[Deine Aufgabe]: Beantworte anhand des Textauszugs die folgende Frage: In welcher Stadt hat Magdalena Kössler das Studium für Weinbau, Önologie und Weinwirtschaft abgeschlossen?

[Textauszug]:
────────

Wie haben Sie sich bisher eingebracht?

Erika Call: Ich habe mich in erster Linie als Frau und Bäuerin eingebracht. Einerseits ist mir wichtig, dass meine Weingüter gut bearbeitet werden und der daraus produzierte Wein eine stets angemessene Qualität hat. Andererseits war mir auch die soziale Komponente wichtig, da neben dem wirtschaftlichen Erfolg der Kellerei auch der Bauer als Individuum steht.

Warum haben Sie erneut kandidiert?

Erika Call: Die beiden Legislaturen, die ich hinter mir habe, waren intensiv und reich an Veränderungen. Daraufhin wollte ich nicht den Kopf in den Sand stecken und habe mich erneut der Wahl gestellt. Ich habe mich gefreut, dass ich wiedergewählt worden bin und das Vertrauen der Mitglieder erhalten habe. Zur Wiederwahl bin ich trotzdem mit gemischten Gefühlen angetreten, in Anbetracht der Herausforderungen, die unserer Kellerei gestellt wurden.

Inzwischen hat sich jedoch einiges verändert. Die Arbeit, die uns jetzt bevorsteht, wird zeigen, ob sich die Veränderung bewährt hat.

Magdalena Kössler: Ich habe neben Landwirtschaft das Studium für Weinbau, Önologie und Weinwirtschaft in Wien abgeschlossen. Daneben habe ich in verschiedenen Bereichen in Neuseeland, Australien, Argentinien auch hier in Italien gearbeitet und Praktika gemacht. Nach dem Studium bin ich in den Familienbetrieb eingestiegen. Das Genossenschaftswesen war bei uns in der Familie immer schon großgeschrieben, deshalb war es mir ein Anliegen, mich aktiv in die Kellerei einzubringen.

Für die Vollversammlung wurden neue Kandidaten gesucht. Und da habe ich mir gedacht, ich probiere es, auch wenn ich ein bisschen unsicher war, weil ich erst 31 Jahre alt bin. Ich habe mich auch gefragt, ob das von der Gemeinschaft überhaupt gewollt ist, wie kann ich mich einbringen, bin ich überhaupt interessant oder passe ich charakterlich in dieses Gefüge. Ich glaube ein Mann in meinem Alter würde einfach sagen, ja logisch passe ich da rein.

Heute spüre ich einen gewissen Stolz, dass wir zu dritt hier sitzen. Es widerspiegelt das, was bei uns im Dorf und in der Kellerei los ist: da ist ein moderner Gedanke, ein moderner Zug fährt durch. Oder wie seht ihr das?

Franziska Bauer: Betrachtet man die Zahlen der Stimmen, sind wir - von den mehrheitlich männlichen Mitgliedern - gut gewählt worden.

Magdalena Kössler: Wir sind im Jahr 2022 und es sollte eigentlich Normalität sein, dass Frauen im Verwaltungsrat sitzen.

Franziska Bauer: Und doch sind wir landesweit die erste Kellerei, die drei Frauen im Verwaltungsrat hat…

Erika Call: Vor sechs Jahren war ich die erste Frau in einem Gremium der Kellerei St. Pauls, die immerhin schon seit weit über 100 Jahren besteht. Nach und nach sind auch an anderen Kellereien Frauen gewählt worden: in der Kellerei St. Michael, in Schreckbichl und auch in Girlan. Vor sechs Jahren war es noch ein Novum, doch jetzt bin ich froh, dass sich hier einiges verändert.

────────

[Bereitgestellte Daten]:
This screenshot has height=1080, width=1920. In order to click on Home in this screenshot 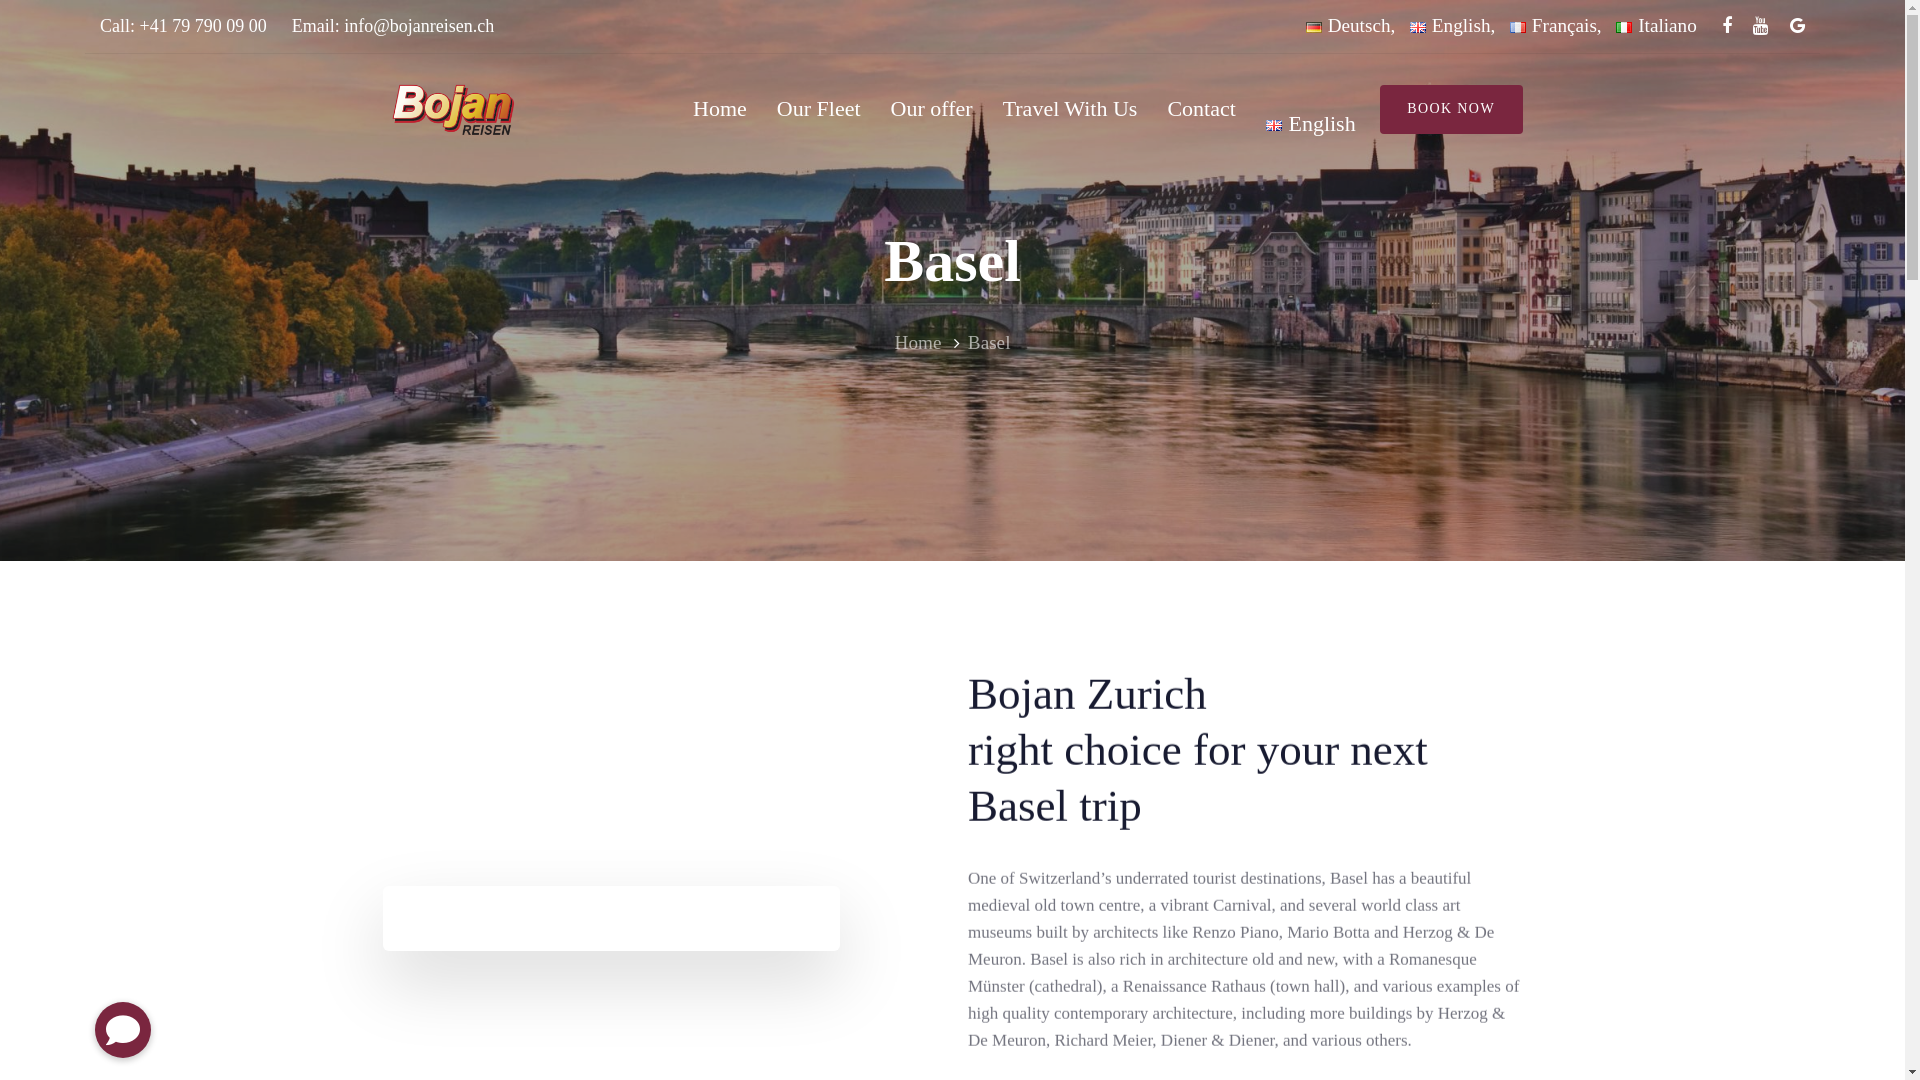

────────

[Ergebnis der Übung]: In Wien.